● Goal of the exercise: Every record, from first to last, should be written out again exactly.
+++
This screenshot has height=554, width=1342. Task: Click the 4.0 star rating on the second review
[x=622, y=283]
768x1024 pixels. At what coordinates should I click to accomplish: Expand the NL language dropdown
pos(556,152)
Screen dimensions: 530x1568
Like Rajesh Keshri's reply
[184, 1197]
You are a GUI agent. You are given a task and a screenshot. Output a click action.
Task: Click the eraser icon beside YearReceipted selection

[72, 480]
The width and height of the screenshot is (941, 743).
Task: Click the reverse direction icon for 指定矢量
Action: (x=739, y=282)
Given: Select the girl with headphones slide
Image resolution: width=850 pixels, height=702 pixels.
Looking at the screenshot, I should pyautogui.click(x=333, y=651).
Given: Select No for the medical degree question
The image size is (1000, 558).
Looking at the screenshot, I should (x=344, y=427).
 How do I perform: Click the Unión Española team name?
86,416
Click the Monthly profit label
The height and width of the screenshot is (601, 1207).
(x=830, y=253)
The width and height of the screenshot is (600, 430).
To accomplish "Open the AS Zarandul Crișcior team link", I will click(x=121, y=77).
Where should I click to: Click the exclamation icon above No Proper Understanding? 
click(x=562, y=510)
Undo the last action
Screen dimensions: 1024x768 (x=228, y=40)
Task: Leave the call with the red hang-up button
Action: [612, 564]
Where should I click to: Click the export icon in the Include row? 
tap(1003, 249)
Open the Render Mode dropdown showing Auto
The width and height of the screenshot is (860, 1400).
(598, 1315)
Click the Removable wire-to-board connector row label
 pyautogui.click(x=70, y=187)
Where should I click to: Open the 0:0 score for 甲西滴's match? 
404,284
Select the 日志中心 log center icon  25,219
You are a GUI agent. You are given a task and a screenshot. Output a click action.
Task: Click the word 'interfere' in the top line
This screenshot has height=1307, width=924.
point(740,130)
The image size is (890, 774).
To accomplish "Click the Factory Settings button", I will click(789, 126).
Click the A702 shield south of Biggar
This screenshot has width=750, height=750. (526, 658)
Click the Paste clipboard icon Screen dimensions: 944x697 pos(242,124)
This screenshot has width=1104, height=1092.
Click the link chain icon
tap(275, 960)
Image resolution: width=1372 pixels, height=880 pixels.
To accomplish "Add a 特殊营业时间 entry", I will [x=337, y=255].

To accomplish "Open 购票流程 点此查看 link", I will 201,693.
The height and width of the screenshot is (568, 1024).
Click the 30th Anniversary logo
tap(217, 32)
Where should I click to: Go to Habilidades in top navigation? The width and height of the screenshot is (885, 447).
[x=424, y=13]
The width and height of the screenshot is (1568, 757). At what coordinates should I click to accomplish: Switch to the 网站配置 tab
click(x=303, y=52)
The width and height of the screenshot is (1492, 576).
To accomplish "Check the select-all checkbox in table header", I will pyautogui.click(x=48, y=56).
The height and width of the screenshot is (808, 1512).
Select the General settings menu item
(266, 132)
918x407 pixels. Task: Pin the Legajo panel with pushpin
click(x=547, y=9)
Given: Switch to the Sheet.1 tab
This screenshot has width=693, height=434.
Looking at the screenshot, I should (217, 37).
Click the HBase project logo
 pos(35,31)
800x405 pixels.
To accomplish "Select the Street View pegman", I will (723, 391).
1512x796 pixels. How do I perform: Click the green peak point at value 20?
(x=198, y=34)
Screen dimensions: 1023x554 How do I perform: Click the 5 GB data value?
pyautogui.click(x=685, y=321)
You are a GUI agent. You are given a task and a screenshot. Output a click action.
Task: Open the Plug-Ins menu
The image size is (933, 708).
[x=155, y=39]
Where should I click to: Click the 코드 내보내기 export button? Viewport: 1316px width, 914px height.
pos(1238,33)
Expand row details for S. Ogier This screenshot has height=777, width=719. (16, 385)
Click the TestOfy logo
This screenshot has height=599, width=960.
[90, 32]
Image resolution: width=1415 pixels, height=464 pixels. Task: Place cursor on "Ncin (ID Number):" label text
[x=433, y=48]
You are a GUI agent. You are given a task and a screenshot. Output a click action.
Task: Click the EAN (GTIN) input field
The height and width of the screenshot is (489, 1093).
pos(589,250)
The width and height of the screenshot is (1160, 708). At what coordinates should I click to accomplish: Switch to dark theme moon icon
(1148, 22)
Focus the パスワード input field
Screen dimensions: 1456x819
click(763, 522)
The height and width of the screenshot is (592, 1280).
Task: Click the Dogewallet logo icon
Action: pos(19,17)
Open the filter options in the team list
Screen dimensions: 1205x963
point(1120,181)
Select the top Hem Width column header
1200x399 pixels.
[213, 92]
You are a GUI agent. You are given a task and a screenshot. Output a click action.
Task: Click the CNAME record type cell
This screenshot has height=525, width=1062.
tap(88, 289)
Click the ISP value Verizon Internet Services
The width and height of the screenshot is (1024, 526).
+++
● Written response:
This screenshot has height=554, width=1342. Task: Click the 4.0 star rating on the second review
[x=622, y=283]
768x1024 pixels. At what coordinates should I click to accomplish: Expand the NL language dropdown
pos(556,152)
Screen dimensions: 530x1568
Like Rajesh Keshri's reply
[184, 1197]
You are a GUI agent. You are given a task and a screenshot. Output a click action.
Task: Click the eraser icon beside YearReceipted selection

[72, 480]
The width and height of the screenshot is (941, 743).
Task: Click the reverse direction icon for 指定矢量
Action: (x=739, y=282)
Given: Select the girl with headphones slide
Image resolution: width=850 pixels, height=702 pixels.
Looking at the screenshot, I should pyautogui.click(x=333, y=651).
Given: Select No for the medical degree question
The image size is (1000, 558).
Looking at the screenshot, I should (x=344, y=427).
 How do I perform: Click the Unión Española team name?
86,416
Click the Monthly profit label
The height and width of the screenshot is (601, 1207).
(x=830, y=253)
The width and height of the screenshot is (600, 430).
To accomplish "Open the AS Zarandul Crișcior team link", I will click(x=121, y=77).
Where should I click to: Click the exclamation icon above No Proper Understanding? 
click(x=562, y=510)
Undo the last action
Screen dimensions: 1024x768 (x=228, y=40)
Task: Leave the call with the red hang-up button
Action: [612, 564]
Where should I click to: Click the export icon in the Include row? 
tap(1003, 249)
Open the Render Mode dropdown showing Auto
The width and height of the screenshot is (860, 1400).
(598, 1315)
Click the Removable wire-to-board connector row label
 pyautogui.click(x=70, y=187)
Where should I click to: Open the 0:0 score for 甲西滴's match? 
404,284
Select the 日志中心 log center icon  25,219
You are a GUI agent. You are given a task and a screenshot. Output a click action.
Task: Click the word 'interfere' in the top line
This screenshot has height=1307, width=924.
point(740,130)
The image size is (890, 774).
To accomplish "Click the Factory Settings button", I will click(789, 126).
Click the A702 shield south of Biggar
This screenshot has width=750, height=750. (526, 658)
Click the Paste clipboard icon Screen dimensions: 944x697 pos(242,124)
This screenshot has width=1104, height=1092.
Click the link chain icon
tap(275, 960)
Image resolution: width=1372 pixels, height=880 pixels.
To accomplish "Add a 特殊营业时间 entry", I will [x=337, y=255].

To accomplish "Open 购票流程 点此查看 link", I will 201,693.
The height and width of the screenshot is (568, 1024).
Click the 30th Anniversary logo
tap(217, 32)
Where should I click to: Go to Habilidades in top navigation? The width and height of the screenshot is (885, 447).
[x=424, y=13]
The width and height of the screenshot is (1568, 757). At what coordinates should I click to accomplish: Switch to the 网站配置 tab
click(x=303, y=52)
The width and height of the screenshot is (1492, 576).
To accomplish "Check the select-all checkbox in table header", I will pyautogui.click(x=48, y=56).
The height and width of the screenshot is (808, 1512).
Select the General settings menu item
(266, 132)
918x407 pixels. Task: Pin the Legajo panel with pushpin
click(x=547, y=9)
Given: Switch to the Sheet.1 tab
This screenshot has width=693, height=434.
Looking at the screenshot, I should (217, 37).
Click the HBase project logo
 pos(35,31)
800x405 pixels.
To accomplish "Select the Street View pegman", I will (723, 391).
1512x796 pixels. How do I perform: Click the green peak point at value 20?
(x=198, y=34)
Screen dimensions: 1023x554 How do I perform: Click the 5 GB data value?
pyautogui.click(x=685, y=321)
You are a GUI agent. You are given a task and a screenshot. Output a click action.
Task: Open the Plug-Ins menu
The image size is (933, 708).
[x=155, y=39]
Where should I click to: Click the 코드 내보내기 export button? Viewport: 1316px width, 914px height.
pos(1238,33)
Expand row details for S. Ogier This screenshot has height=777, width=719. (16, 385)
Click the TestOfy logo
This screenshot has height=599, width=960.
[90, 32]
Image resolution: width=1415 pixels, height=464 pixels. Task: Place cursor on "Ncin (ID Number):" label text
[x=433, y=48]
You are a GUI agent. You are given a task and a screenshot. Output a click action.
Task: Click the EAN (GTIN) input field
The height and width of the screenshot is (489, 1093).
pos(589,250)
The width and height of the screenshot is (1160, 708). At what coordinates should I click to accomplish: Switch to dark theme moon icon
(1148, 22)
Focus the パスワード input field
Screen dimensions: 1456x819
click(763, 522)
The height and width of the screenshot is (592, 1280).
Task: Click the Dogewallet logo icon
Action: pos(19,17)
Open the filter options in the team list
Screen dimensions: 1205x963
point(1120,181)
Select the top Hem Width column header
1200x399 pixels.
[213, 92]
You are a GUI agent. You are given a task and a screenshot. Output a click action.
Task: Click the CNAME record type cell
This screenshot has height=525, width=1062.
tap(88, 289)
Click the ISP value Verizon Internet Services
The width and height of the screenshot is (1024, 526).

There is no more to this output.